The Duties, Responsibilities and Risks of being a Trustee of a Trust in South Africa

Have you ever looked at a Dollar bill?

If you have, you will have noticed the words – “In G-d we Trust”.

But did you know that the words “In G-d We Trust" is also the official motto of the United States of America (having been adopted by the U.S. Congress in 1956)?

Well, this may not be the place for a discussion on the history of the United States. Or what appears on their Dollar bills. But, whenever the term Trustee is brought up, it’s the first thing that comes to mind - Trust. It’s in the name of the role for crying out loud – a Trustee.  And it is in this person that others must place a degree of trust.

Therefore In The Trustees We Trust seems like a pretty accurate description. At least on the face of it.

How is a Trustee appointed?

Firstly, one has to set up a trust before a trustee can be appointed.

Now a trust can be set up through a trust deed as in the case of an inter vivos trust  –

What is an inter vivos trust?

A Latin phrase meaning “while alive” or “between the living”, an inter vivos trust is actually set up during the founder of the trust’s lifetime. The goal of an inter vivos trust is to protect estate planning goals and (usually specific) assets. Once formed, the trust can be used to house certain assets or investments for the benefit of the trust’s beneficiaries and is effective in protecting (the usually specific) assets by limiting estate duty liability, bolstering succession planning, or protecting certain assets from creditors. The trust assets are managed and administered by the appointed Trustees of the trust as per the trust deed.

Or through a person’s Will as in the case of a testamentary trust

What is a testamentary trust?

Sometimes referred to as a will trust, it is commonly used in estate planning, only coming into existence on the death of the testator when it is created by the inclusion of a trust clause in a Will. A testamentary trust can be effectively used to protect and preserve assets bequeathed to minor children, mentally or physically disabled beneficiaries or a surviving spouse.

As you can see from the above, whichever trust is formed and whenever it is done, the purpose of trusts is essentially to protect and preserve assets. Generally.

Therefore, one could reasonably assume that the people appointed to administer the trust (aka the Trustees) will have a fiduciary duty to look after the assets of the trust and naturally will be required to exercise due care and objectivity when performing these duties or functions.

Wait. What is a fiduciary duty?

A fiduciary duty is a legal obligation (of the highest degree) for one party to act in the best interests of another. The party charged with the obligation is the fiduciary, or one entrusted with the care of property or money.

Also, how many Trustee’s must be appointed?
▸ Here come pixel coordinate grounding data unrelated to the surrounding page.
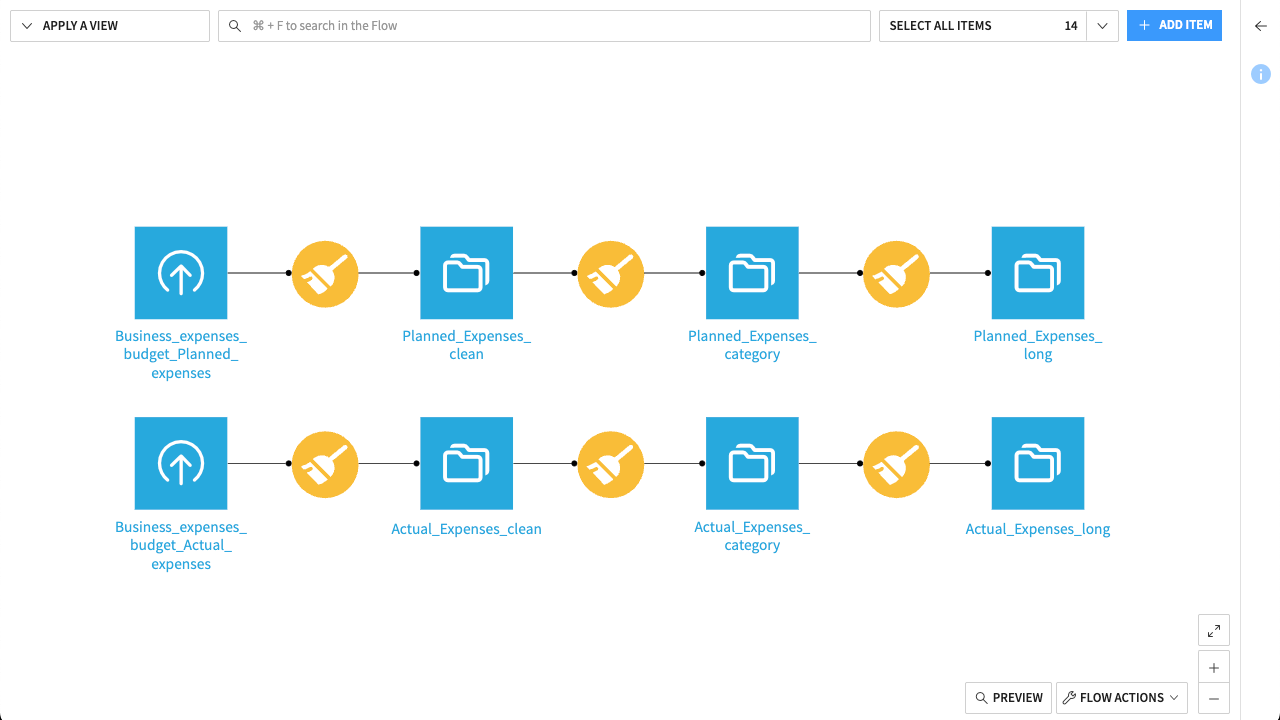The width and height of the screenshot is (1280, 720).
Task: Click the clean step after Planned_expenses input
Action: tap(325, 273)
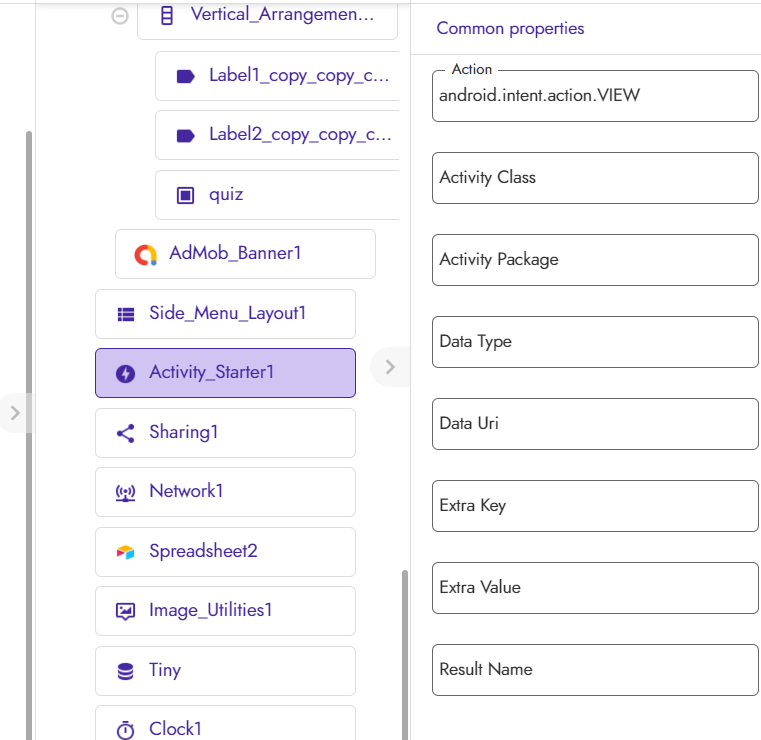This screenshot has width=761, height=740.
Task: Click the Action input field
Action: coord(595,96)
The Master of the High Court, requires trusts to have a minimum of three Trustees with one of them preferably being an independent third party.

Getting to the nitty gritty – the appointment of the Trustees

When setting up an inter vivos trust, the trust deed is your trust instrument and would appoint your Trustees. The trust founder would effectively enter into an agreement with the Trustees in order to give effect to the trust.

When setting up a testamentary trust, the Will becomes the trust instrument through which the Trustees are appointed.

But whether appointed to an inter vivos or testamentary trust, the first job of the Trustees is to lodge the trust deed with the Master of the High Court and ensure that they are granted authority to act before acting or transacting on behalf of the trust. The Trustees will only have authority to act on behalf of the trust once the Master has issued the letters of authority.

Always bear in mind that where Trustees acts prior to being formally appointed, such action is void and cannot be subsequently ratified. When entering into transactions with a trust, it is therefore crucial to establish that the Trustees have been formally appointed and have contractual capacity.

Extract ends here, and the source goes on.